WORK REQUIRED ▸ Within the entries underneath, how many lines include the string "will"? State only the number.

[Stored entries]

**********

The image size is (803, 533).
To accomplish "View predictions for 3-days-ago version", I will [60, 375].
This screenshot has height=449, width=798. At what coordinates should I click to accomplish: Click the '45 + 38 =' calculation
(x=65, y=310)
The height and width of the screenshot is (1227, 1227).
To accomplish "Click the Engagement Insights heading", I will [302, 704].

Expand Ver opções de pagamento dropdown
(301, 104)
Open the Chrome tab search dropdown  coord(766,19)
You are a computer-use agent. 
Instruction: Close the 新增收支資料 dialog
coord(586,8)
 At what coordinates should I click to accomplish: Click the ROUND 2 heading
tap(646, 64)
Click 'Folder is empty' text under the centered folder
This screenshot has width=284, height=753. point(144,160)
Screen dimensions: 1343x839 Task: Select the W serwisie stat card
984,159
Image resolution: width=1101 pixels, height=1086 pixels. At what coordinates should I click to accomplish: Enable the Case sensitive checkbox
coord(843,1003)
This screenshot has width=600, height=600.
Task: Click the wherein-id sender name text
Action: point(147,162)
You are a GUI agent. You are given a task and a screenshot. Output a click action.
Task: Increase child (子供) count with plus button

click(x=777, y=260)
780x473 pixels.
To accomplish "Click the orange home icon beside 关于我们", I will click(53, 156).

**********

OUTPUT ▸ 3